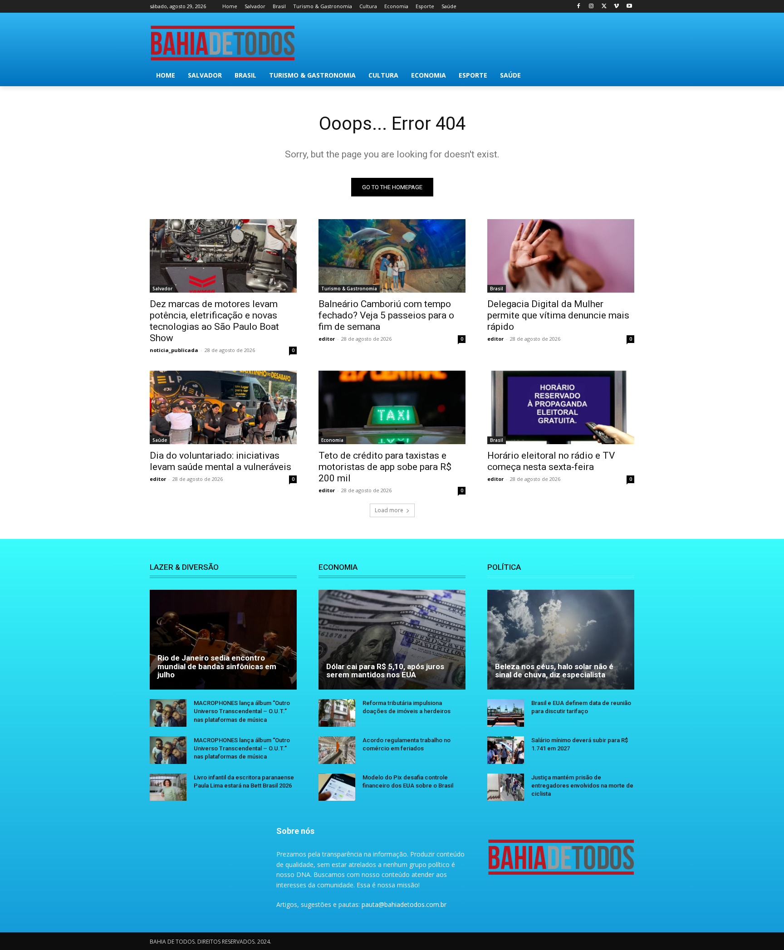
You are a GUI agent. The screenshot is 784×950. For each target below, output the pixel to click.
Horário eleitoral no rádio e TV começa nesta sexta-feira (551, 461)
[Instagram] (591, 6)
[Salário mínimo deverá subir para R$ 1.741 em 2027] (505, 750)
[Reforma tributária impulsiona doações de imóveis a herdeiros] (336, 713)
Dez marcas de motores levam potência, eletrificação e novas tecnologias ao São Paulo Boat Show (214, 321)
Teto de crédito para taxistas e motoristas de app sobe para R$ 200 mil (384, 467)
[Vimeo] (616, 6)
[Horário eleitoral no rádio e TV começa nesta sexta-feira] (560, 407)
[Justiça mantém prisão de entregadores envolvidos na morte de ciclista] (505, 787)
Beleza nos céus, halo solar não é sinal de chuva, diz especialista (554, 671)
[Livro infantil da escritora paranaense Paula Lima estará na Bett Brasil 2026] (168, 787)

* * *

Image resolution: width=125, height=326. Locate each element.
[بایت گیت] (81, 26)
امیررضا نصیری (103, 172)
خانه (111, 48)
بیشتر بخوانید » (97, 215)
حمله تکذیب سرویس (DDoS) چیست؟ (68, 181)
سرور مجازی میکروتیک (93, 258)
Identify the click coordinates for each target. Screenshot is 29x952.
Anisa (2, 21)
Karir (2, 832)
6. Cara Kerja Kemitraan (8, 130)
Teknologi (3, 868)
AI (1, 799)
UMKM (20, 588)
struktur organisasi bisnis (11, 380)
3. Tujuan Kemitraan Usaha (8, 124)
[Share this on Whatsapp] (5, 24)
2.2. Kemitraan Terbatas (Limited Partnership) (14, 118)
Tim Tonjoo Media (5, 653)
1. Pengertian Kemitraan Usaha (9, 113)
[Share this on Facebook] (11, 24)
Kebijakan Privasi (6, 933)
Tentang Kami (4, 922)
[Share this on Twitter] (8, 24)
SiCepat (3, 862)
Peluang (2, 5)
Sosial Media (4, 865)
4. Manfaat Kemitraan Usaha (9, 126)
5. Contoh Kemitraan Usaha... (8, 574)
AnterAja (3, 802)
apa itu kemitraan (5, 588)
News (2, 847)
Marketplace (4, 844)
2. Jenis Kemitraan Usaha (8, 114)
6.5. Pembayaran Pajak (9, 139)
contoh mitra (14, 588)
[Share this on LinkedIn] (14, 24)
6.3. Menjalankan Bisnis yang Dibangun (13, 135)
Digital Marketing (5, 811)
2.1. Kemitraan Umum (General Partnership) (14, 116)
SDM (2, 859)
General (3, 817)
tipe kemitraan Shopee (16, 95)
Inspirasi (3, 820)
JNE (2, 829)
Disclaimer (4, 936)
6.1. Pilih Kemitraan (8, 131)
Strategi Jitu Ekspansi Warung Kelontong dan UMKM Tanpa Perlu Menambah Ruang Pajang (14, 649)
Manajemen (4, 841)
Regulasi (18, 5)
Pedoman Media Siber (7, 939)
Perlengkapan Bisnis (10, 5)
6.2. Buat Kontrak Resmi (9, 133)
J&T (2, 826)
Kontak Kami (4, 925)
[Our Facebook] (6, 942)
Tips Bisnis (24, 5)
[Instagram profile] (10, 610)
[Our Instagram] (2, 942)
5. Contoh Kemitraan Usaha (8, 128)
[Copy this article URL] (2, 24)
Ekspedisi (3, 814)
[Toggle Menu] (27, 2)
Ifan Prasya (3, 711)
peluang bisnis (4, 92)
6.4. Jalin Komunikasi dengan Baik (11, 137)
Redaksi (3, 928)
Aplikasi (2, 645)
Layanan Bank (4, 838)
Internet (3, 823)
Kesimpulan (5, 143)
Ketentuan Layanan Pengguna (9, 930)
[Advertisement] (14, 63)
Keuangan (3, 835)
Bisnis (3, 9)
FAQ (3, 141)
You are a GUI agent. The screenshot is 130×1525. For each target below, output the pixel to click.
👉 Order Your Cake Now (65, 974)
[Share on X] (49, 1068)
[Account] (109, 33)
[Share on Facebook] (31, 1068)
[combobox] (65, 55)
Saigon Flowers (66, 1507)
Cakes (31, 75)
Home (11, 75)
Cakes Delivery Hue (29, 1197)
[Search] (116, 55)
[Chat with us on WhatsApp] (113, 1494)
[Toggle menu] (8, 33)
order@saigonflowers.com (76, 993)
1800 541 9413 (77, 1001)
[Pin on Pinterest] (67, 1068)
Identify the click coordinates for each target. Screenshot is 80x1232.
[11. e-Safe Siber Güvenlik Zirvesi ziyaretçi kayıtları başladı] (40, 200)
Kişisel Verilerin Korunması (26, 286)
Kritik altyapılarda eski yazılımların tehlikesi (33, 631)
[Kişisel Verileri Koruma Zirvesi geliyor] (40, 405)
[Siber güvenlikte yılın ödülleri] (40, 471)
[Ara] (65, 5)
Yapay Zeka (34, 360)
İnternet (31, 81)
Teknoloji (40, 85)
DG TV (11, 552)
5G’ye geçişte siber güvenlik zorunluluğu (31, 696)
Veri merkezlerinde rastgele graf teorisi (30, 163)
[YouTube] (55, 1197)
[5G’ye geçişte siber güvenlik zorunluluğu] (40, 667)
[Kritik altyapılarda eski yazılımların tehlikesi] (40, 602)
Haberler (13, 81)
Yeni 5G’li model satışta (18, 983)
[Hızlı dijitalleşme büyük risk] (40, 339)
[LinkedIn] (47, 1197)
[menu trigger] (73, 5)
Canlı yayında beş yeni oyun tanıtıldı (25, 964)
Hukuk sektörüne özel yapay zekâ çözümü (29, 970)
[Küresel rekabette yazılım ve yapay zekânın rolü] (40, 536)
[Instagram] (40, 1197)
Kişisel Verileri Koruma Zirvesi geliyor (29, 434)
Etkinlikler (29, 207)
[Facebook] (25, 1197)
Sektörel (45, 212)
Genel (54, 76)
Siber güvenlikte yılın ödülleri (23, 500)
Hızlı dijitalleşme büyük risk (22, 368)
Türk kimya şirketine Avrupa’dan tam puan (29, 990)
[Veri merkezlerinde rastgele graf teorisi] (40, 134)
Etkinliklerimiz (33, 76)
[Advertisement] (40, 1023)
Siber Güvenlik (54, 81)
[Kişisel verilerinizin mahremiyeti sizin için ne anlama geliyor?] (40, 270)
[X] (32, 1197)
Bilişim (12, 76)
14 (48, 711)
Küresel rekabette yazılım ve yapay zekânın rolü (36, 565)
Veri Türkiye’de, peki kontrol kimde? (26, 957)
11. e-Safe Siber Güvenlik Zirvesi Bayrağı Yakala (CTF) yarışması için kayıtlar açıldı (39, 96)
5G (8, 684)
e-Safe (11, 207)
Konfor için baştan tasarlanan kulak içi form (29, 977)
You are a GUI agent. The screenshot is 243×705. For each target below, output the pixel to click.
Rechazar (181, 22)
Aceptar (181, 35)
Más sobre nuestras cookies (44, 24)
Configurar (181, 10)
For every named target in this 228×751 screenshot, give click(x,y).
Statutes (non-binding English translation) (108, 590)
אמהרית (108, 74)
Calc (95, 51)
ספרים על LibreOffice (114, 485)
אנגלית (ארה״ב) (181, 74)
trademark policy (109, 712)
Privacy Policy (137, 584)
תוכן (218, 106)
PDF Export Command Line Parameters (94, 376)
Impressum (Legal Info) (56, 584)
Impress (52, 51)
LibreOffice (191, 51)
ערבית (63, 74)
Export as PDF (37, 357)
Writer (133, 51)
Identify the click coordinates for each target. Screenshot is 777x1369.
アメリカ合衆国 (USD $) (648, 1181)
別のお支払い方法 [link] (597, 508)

---

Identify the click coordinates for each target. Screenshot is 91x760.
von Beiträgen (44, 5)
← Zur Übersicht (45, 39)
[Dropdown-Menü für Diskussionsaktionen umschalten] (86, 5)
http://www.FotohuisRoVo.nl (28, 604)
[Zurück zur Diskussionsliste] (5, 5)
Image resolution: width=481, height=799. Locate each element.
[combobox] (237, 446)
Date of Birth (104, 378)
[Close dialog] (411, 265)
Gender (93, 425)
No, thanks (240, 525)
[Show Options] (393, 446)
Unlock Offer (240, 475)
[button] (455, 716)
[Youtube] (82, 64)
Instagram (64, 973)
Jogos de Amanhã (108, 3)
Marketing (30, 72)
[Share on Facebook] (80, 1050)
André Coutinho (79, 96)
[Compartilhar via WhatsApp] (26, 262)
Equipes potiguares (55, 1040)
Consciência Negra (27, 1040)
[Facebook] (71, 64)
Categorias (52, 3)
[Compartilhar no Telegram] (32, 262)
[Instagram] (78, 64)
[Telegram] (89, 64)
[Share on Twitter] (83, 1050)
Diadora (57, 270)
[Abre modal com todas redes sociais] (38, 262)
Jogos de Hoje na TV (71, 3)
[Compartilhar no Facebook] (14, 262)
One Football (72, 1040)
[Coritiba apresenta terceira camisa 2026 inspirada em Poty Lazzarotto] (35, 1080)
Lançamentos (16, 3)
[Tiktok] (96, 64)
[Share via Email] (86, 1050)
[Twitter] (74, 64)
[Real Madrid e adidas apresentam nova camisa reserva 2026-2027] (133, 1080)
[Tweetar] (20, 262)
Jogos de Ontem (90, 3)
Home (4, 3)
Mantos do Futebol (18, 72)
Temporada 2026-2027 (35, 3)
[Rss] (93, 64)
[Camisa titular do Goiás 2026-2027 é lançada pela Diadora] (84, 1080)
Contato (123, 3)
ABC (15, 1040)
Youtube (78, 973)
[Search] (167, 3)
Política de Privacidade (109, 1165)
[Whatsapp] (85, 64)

To do: Repeat the items verbatim, starting at the line containing "You are a GUI agent. The screenshot is 784×950." and ending at the line containing "[Reforma tributária impulsiona".

Worked answer:
You are a GUI agent. The screenshot is 784×950. For each target below, output the pixel to click.
Horário eleitoral no rádio e TV começa nesta sexta-feira (551, 461)
[Instagram] (591, 6)
[Salário mínimo deverá subir para R$ 1.741 em 2027] (505, 750)
[Reforma tributária impulsiona doações de imóveis a herdeiros] (336, 713)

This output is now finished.